That last pic is amazing. All the frags are growing like crazy, and the polyp extension on the acro is great.

I just bought a Clam and some Long-Bar Xenia on Friday. I will try to get some pics to share this week.


----------



## nismo driver (Jan 27, 2004)

Coldfire said:


> That last pic is amazing. All the frags are growing like crazy, and the polyp extension on the acro is great.
> 
> I just bought a Clam and some Long-Bar Xenia on Friday. I will try to get some pics to share this week.


thanks man its kind of difficult to really get the color captured with the halide lighting and my middle of the raod camera

heres a FTS from just now


----------



## Coldfire (Aug 20, 2003)

Great looking Reef! I love how shallow that tank is, the MH must really pount the top and center of the reef structure. Plus, the ends still get amazing power even though they are dimmer. A great place for LPS's and Softs.

Are you using one of those newer SunPods HQI's? If so, what are your thoughts about the fixture?


----------



## nismo driver (Jan 27, 2004)

Coldfire said:


> Great looking Reef! I love how shallow that tank is, the MH must really pount the top and center of the reef structure. Plus, the ends still get amazing power even though they are dimmer. A great place for LPS's and Softs.
> 
> Are you using one of those newer SunPods HQI's? If so, what are your thoughts about the fixture?


thanks and yes its a sunpod i got the 70 watt so its just barely enough for the center of the tank, i would be better off with the 36 inch dual 150s even though it would hang over the sides a few inchs.. OR even better would be to get retro fit kits for another 70 w or two 150's and two t5ho's for actinic.. the sunpod came with a 14k bulb which did bring out more color but i changed it to a 10k to get the most par out of the fixture so now i could use some actinic to really get the best color.. i guess if i went to 150 w bulbs i could run 14k again and it would be less expensive then getting the extra t5's..


----------



## Coldfire (Aug 20, 2003)

A few questions for you.

What do you think about the blue and white moonlights? 
How long have you had the fixture? Have you had any issues with the ballast? The reason I ask, is that I used to run a Current PC fixture and one of the ballast went out. I was wondering if that was a fluke or if Current USA's ballast has a shorter life span?

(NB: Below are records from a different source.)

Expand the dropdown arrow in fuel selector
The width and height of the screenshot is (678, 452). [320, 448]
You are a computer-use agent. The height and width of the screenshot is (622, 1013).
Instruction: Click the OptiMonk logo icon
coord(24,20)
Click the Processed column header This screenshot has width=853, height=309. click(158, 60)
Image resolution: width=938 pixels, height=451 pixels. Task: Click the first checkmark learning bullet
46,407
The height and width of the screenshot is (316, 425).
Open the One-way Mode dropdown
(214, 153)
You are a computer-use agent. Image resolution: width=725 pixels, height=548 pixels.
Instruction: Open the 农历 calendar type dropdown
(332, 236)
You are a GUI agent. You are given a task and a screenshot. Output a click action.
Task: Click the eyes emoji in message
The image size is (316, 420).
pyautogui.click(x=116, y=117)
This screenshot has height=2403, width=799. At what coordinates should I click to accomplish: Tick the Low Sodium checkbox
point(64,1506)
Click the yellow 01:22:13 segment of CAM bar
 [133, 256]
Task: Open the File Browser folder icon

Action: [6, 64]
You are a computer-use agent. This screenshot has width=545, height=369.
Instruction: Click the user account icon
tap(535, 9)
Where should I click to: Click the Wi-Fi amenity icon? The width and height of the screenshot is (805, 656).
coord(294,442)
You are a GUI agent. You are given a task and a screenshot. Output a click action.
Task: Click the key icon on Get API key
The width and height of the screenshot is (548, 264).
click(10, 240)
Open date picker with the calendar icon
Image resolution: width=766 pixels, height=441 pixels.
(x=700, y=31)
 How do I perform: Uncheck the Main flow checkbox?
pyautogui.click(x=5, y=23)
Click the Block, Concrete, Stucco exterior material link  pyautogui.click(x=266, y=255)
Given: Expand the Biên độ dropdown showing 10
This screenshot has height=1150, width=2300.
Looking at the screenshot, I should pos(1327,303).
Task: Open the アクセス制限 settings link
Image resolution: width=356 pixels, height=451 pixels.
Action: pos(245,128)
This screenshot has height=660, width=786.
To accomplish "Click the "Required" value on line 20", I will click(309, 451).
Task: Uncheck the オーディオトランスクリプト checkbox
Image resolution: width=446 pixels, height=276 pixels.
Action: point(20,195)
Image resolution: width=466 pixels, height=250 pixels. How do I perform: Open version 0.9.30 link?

Yeah, running a 150w HQI on that tank would pound the top of that reef. Hell, if you added a second 70w MH that would be tons of light. The only problem would be that you would have to be all sorts of crafty to figure out how to add an additional light with your current one.

Currently, I run one 150 HQI 14K. The reef gets tons of light, and I am growing Monti Dig on the substrate. Granted, Montiporas don't need a ton of light like Acros, but I was still impressed with the growth I am getting with it being on the bottom. I have also wondered how I could add a Actinic light to the tank, because I love the way it make green corals bioflurence. All-in-all, I am very happy with just the MH with no actinic. I have also thought of how to add a second MH and run a 20K bulb in the second one, but I have not figured out how to get even light throughout the tank to "blend" the 14K & 20K bulbs. Oh well.


----------



## nismo driver (Jan 27, 2004)

Coldfire said:


> A few questions for you.
> 
> What do you think about the blue and white moonlights?
> How long have you had the fixture? Have you had any issues with the ballast? The reason I ask, is that I used to run a Current PC fixture and one of the ballast went out. I was wondering if that was a fluke or if Current USA's ballast has a shorter life span?
> ...


only issue was the stock bulb blew after three months. i did like the 14k light but with only 70w i want to get the most par possible..

to get 2 70w over the tank i would strip the fan reflector and balast out of the sunpod and use the parts towards putting together a custom hood with the additional dual t5 ho's

but that will cost about another 200 - 300 i dont feel like spending right now and ht single 70 w is doing quite good.

start a thread of some shots of your set up coldfire


----------



## Coldfire (Aug 20, 2003)

Thanks for the information.

Ok. The lights cut off about an hour ago, but I will take some pics and post them tomorrow when they come back on.


----------



## nismo driver (Jan 27, 2004)




----------



## redbellyman21 (Jun 27, 2004)

nismo driver said:


> View attachment 156297
> 
> 
> View attachment 156299
> ...


always loved ur sps! nice shots man good growth


----------



## nismo driver (Jan 27, 2004)

thank you

that greem digi went through a growth spurt and grew like a weed, its crazy i used to be so concerned about mounting any frag that broke off now the bottom of the tank has about half dozen one inch frags scattered about, if they grow they grow if not the ehhh.. no loss..

i wish i had tanked some good pictures of my purple digi wheni purchase that, its quadrupled in size and colored niccely


----------



## nismo driver (Jan 27, 2004)

i take a million pictures of everything but for somereason enver of this frag, i guess since teh polyps are kind of bron and the branching is loose its not as appealing as some of teh other stuff..


----------